The chastened Eudora shrank. “Of course not, Permelia,” she whispered. “Only-”
“ No, Eudora. There is no ‘ only ’,” said Permelia, magnificently magisterial. “Obviously the Times has made a grave error. You can be assured I shall have Ambrose speak to its editor in the strongest possible terms. Now I suggest that we withdraw immediately and-”
“Excuse me,” said Melissande, heart sinking. Reg is never going to let me hear the end of this. “ I’m sorry, I don’t wish to be impolite, or-or unbecomingly forward, but by any chance are you referring to this morning’s edition of the Ottosland Times?”

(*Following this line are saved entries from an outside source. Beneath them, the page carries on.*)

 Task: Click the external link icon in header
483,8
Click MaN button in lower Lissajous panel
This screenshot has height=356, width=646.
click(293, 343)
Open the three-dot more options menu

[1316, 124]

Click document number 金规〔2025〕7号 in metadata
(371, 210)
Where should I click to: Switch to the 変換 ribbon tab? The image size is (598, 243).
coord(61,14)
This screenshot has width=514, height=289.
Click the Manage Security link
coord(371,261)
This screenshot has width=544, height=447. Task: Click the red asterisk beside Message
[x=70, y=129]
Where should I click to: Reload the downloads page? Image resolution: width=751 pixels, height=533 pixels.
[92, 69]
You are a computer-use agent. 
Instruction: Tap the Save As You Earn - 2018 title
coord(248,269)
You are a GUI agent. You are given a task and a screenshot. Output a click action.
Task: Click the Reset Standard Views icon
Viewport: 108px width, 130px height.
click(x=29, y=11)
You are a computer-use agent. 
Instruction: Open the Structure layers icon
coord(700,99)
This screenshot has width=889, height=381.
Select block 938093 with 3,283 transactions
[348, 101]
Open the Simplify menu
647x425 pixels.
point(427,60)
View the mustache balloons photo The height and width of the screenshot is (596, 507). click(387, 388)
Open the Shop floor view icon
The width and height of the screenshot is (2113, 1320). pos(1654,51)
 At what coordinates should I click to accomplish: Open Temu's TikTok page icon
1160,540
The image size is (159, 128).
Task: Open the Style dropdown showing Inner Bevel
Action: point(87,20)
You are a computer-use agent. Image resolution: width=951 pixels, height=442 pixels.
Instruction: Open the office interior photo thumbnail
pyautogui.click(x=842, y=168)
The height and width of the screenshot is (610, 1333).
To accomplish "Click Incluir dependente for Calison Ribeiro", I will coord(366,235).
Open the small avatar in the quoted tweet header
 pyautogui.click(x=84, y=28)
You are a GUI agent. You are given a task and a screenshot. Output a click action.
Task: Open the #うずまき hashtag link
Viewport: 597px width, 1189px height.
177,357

Before the formidable Permelia could speak, her companion stepped forward with a puppyish eagerness. “That’s right, Miss Cadwallader! In the society pages. There was a photograph-and a mention of your agency-”
“Which is clearly a case of misrepresentation!” said icily unimpressed Permelia. “Now hold your tongue, Eudora Telford! I will not have the sterling reputation of our organisation tarnished by an unfortunate-”
“Oh, I’m sorry, I’m sorry, Permelia!” Eudora Telford exclaimed, pinkly penitent. “It’s dreadful of me to contradict you, I know, but I simply can’t stay silent, not when such an injustice is being perpetrated upon you!”
“Forgive me, ladies,” said Melissande, very carefully not looking at Reg. “I really don’t mean to be rude, truly, but-” She picked up the agency’s copy of the Times from the rickety occasional table where she’d earlier dropped it, and opened it to the despised social gossip pages. “-did you mean this photograph?”
Courageously ignoring the irate Permelia, Eudora joined her. “Why, yes! That’s the one! Her Royal Highness Princess Melissande of New Ottosland, proprietor of Witches Inc., attending the opera.” She peered at the newspaper, then frowned sideways. “Oh. Dear. My gracious. I’m sorry, Miss Cadwallader, are you quite sure-I mean to say-”
“Of course,” said Bibbie, with a grin as lunatic as her mad brother’s, “when I introduce my esteemed colleague as Miss Cadwallader, really that’s just her name of convenience. Really she’s Her Royal Highness Princess Melissande of New Ottosland. Don’t let the tweed trousers fool you. Go on, Mel. Don’t be shy. Show ’em your tiara.”
It was almost worth Reg’s evil chuckling to see the look of unbearable snobbery congeal on the awful Permelia woman’s face.
“Her Royal Highness?” Permelia said in a strangled voice. “Princess Melissande?”
“Well, yes,” said Melissande. “I’m afraid so.”
“I see,” said Permelia faintly. “Of course. Well. Do forgive me, it appears I–I didn’t recognise you without your bustle.”